At my current place of employment however, not only am I accepted, but I am also celebrated. My ideas are heard and valued and at the end of the day, I feel safe. Because I feel safe, I can be my true self and not worry about my safety or well being while at work. I can teach to the best of my ability and I believe that my energy can be a chain reaction. I feel positive and therefore I can pass that on.

9. Coming out challenges for more respectful behavior
With personal connection comes loyalty and respect. I have met so many people that have admitted to saying sexual slurs in the past but after knowing and loving someone that has come out, they themselves have stopped saying those words and have challenged others to do so as well.

10. Coming out promotes inclusion
Anytime a person receives a wedding invitation to a opposite sex wedding or reads about a heterosexual engagement in the newspaper announcement section, this is considered normal within this society. It is expected int his society that everyone will find a partner and settle down and so these sorts of announcements are often encouraged and celebrated. Since heterosexual couples announce their love and invite people in their lives to share in this occasion, should members of the LGTBQI community be allotted the same consideration?

11. Coming out creates reality
Bottom line, we exist. No matter the laws and restrictions, we have been and always will be a part of this world. Fact. Coming out gives voices to our stories and represents us as people. As Michael Bronski argues in his book, 'A Queer History of the United States', LGTBQI people have always existed in and contributed to society, even when their stories have not be told or heard.

12. Coming out is patriotic
I know this last one sounds ridiculous, but hear me out.
This country was founded upon one of the most noble and inclusive ideals that any country was founded upon: equality. This word is found throughout multiple governmental documents and is a theme that throughout history this country has fought for. Fifty years ago a Civil Rights movement was taking place in this country, encouraging Americans to remember and embrace the ideals on which this country was founded. Today, a new Civil Rights movement is being fought once again attempting the remind America about what equality truly looks like and means.

Thousands of LGTBQI men and woman have enlisted, fought and died for this country. Even though these individuals are still denied basic human rights and true equality, they are willing to take the ultimate sacrifice in order to protect the liberty of this country.

My question is this: if coming out isn't a big deal, then why aren't members of the LGTBQI community more visible within society?
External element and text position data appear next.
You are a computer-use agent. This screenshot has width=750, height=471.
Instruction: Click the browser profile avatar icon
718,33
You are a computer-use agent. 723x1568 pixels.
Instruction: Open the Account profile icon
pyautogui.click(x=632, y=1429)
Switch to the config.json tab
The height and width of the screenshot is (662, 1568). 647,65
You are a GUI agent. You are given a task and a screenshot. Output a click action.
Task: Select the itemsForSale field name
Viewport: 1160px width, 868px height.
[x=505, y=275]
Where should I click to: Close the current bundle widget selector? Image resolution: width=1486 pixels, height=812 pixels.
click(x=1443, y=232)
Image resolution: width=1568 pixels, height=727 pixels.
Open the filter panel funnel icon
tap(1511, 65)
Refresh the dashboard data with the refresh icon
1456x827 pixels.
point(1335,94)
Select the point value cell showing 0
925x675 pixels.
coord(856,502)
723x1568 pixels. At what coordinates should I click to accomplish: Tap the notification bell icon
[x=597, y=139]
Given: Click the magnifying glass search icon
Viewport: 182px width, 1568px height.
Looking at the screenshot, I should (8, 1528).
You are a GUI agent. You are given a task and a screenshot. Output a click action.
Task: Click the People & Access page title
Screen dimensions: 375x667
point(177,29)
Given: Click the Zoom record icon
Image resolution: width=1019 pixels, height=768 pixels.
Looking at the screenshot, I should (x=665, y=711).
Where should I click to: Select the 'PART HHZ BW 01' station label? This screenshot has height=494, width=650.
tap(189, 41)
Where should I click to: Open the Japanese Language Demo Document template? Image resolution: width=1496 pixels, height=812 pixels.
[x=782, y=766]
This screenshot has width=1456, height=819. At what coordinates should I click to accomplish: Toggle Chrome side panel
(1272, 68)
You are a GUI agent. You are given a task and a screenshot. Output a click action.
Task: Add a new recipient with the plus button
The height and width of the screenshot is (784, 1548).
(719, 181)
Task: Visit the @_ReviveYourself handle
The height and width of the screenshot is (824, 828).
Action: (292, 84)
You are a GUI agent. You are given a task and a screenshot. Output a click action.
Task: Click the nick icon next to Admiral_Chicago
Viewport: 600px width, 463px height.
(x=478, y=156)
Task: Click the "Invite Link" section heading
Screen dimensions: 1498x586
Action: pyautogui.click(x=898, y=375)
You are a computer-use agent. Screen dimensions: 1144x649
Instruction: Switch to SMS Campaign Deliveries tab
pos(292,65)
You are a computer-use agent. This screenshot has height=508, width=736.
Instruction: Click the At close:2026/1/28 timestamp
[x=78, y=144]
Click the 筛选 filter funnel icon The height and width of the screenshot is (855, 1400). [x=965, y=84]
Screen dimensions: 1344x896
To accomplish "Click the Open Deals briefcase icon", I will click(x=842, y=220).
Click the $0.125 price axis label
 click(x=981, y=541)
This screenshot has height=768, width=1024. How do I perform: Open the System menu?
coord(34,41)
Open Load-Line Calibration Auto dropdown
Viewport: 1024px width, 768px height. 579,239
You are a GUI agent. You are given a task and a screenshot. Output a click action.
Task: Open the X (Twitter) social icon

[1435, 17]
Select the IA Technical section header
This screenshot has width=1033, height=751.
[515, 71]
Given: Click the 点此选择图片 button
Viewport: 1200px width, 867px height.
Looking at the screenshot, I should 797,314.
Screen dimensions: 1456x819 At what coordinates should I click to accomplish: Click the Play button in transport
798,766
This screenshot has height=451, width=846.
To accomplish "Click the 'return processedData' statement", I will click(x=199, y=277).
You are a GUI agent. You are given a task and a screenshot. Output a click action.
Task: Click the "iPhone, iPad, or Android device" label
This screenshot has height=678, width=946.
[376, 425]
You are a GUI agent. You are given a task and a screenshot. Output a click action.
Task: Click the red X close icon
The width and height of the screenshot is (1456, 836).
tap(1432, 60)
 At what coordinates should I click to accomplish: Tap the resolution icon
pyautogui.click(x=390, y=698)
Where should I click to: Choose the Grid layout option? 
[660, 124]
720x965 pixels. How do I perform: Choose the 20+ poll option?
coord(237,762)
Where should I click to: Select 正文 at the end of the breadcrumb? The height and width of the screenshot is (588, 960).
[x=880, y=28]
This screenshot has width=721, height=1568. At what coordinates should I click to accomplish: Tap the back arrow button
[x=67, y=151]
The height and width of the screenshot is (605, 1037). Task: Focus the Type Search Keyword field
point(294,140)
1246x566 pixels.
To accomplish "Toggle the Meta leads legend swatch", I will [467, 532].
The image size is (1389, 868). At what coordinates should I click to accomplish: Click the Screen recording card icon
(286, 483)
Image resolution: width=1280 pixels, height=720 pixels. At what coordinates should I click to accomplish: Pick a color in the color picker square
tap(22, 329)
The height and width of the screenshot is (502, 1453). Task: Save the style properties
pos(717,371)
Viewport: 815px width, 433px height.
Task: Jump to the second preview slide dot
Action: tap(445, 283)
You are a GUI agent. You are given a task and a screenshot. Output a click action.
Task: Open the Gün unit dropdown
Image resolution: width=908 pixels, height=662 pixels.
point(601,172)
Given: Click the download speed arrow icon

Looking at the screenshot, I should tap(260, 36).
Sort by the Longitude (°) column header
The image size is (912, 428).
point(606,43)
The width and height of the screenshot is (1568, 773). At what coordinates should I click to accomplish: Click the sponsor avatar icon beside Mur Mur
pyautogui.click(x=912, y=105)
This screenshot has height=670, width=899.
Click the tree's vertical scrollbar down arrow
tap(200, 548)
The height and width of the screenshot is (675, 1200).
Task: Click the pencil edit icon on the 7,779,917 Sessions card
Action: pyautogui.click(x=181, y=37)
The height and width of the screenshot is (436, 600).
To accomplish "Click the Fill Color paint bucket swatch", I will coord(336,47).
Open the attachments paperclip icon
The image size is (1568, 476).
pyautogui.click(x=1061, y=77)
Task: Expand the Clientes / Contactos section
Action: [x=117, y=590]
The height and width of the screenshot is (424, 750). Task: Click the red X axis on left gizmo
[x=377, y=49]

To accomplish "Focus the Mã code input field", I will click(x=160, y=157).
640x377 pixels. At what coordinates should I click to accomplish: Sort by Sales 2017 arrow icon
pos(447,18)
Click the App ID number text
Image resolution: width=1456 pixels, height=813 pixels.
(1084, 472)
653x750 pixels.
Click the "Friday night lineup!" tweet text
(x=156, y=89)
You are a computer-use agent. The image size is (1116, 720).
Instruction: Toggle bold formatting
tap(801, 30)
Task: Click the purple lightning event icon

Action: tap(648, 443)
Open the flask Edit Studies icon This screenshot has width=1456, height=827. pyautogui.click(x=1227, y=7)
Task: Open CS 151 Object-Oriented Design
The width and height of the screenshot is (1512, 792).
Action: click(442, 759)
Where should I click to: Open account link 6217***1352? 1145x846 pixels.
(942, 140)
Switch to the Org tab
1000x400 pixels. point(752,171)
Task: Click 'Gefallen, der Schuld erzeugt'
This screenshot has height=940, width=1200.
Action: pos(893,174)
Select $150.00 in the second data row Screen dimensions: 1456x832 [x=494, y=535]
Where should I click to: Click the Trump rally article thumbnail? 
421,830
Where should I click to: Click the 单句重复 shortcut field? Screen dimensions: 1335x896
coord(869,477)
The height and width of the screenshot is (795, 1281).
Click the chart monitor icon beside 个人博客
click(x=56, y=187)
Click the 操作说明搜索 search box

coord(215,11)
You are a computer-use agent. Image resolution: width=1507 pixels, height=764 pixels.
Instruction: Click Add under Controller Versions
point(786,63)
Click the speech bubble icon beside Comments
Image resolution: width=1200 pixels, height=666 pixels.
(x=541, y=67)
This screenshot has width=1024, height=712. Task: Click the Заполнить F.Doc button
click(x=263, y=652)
Why was it such a big deal when Ellen came out years ago? If people really didn't care about people's sexuality, then why isn't there true equality? Why are there so many institutions, both secular and religious, private and public that are continuing to fight so hard to restrict LGTBQI rights?

Rather than question those that are choosing to honor themselves and come out, which means share themselves with the world, question those that challenge these brave people. Question the institutions that are preaching and practicing bigotry and discrimination. Question those that respond with apathy and derision.

I know that this entry has more preaching within the words than story but I will still relay my message of hope. I hope that someday people will no longer have to come out. I hope that someday our society and even our world will be more genuinely accepting of the LGTBQI community. I hope that the discrimination and hate will end. I hope that legal equality will be achieved. These are big hopes for which I hope to see some if not all of them occur in my lifetime. For tonight, my hope is this: that when a person comes out, he, she, they, or xe will be celebrated for the person he, she, they, xe are.